La búsqueda del acuerdo a través del reconocimiento del desacuerdo produce sociedades plurales. Los regímenes de libertad necesitan tanto la contradicción como la conformidad.

La existencia de las dos se hace imprescindible. La primacía de la contradcción conduce al caos; mientras que la primacía de la conformidad, a la servidumbre.

El equilibrio entre los dos polos es necesario para mantener la convivencia y la cohesión social. Nuestra particular historia muestra el predominio de la conformidad.

Los siglos de dependencia colonial con la metrópoli y el permanente dominio de los gobiernos autoritarios construyeron la horma que deformaron nuestra pisada política.

Entre nosotros, el disenso es irrespeto o conspiración. La diferencia de ideas nos pone nerviosos y dispara el mecanismo de la imposición autoritaria.

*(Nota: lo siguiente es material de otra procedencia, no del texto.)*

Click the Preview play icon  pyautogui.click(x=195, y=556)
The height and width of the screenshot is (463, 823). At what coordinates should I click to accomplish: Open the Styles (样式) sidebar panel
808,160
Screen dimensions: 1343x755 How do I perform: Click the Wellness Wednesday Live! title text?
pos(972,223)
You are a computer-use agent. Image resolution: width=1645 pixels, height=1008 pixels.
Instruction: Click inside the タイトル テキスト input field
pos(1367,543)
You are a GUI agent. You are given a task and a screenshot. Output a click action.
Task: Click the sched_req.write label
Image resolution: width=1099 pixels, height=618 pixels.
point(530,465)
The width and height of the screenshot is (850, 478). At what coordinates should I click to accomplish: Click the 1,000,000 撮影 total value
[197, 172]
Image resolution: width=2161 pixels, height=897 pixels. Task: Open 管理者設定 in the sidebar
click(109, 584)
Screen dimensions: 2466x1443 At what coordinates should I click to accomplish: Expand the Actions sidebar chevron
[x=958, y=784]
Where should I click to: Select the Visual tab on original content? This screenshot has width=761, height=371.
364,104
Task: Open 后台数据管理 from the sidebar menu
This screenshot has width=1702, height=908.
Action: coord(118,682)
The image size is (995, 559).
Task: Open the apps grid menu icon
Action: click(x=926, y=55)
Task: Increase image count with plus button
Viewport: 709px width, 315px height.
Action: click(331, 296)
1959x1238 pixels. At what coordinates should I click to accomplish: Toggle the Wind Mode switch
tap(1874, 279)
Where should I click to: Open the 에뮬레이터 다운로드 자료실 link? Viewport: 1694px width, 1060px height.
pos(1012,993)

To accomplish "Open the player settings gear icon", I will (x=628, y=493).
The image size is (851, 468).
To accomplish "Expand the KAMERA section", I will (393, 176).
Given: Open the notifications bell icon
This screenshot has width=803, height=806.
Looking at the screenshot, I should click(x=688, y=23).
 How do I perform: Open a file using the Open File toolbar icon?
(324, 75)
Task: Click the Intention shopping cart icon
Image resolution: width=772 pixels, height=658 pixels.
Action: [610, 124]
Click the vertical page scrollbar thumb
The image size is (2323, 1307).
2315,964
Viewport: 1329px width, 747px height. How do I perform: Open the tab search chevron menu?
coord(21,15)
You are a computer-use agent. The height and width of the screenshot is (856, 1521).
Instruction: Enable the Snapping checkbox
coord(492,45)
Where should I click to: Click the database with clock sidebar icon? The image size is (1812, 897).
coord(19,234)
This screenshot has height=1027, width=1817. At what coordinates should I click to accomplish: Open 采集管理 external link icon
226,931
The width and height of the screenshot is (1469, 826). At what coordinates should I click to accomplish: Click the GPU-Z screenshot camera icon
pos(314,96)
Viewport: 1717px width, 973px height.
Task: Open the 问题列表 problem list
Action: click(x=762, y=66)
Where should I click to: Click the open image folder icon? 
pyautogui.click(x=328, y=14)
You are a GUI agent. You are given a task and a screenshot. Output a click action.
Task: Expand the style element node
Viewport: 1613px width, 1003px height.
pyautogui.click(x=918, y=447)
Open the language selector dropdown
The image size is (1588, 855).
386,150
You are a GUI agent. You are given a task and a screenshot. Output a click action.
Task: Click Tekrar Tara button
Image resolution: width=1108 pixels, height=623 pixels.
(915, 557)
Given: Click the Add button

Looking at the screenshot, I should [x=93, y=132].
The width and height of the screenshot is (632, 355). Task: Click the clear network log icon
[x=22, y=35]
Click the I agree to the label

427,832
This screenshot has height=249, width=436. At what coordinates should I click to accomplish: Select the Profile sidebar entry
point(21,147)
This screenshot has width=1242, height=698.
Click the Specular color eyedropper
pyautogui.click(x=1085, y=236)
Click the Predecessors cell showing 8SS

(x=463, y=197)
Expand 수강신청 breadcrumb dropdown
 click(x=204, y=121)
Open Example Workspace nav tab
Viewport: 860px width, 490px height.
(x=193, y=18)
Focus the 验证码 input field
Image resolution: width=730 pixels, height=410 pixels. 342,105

La madurez cívica de un país se consigue cuando reconocemos que las realidades políticas, económicas y sociales tienen interpretaciones diferenciadas. La sociedad democrática no reconoce aquello de conmigo o contra mí.

La diferencia de ideas no entraña necesariamente enemistad, porque disentimos por igual con personas o instituciones que nos agradan o respetamos.

Las leyes son las reglas de juego para regular el comportamiento en el campo democrático. La decisión mejor intencionada no puede llevarse a cabo si no respeta esas reglas.

El ciudadano responsable tiene el deber de hacer el llamado a personas o instituciones a la actuación conforme a la legalidad.

Las leyes son el contorno del dibujo democrático. La autoridad, como los infantes, debe aprender a actuar sin salirse de las líneas trazadas.

Los procesos de gran interés público, como las elecciones, se enriquecen con los debates. Los poderes públicos se deben a los ciudadanos.

En democracia el acuerdo se consigue a través del diálogo que reduce el desacuerdo.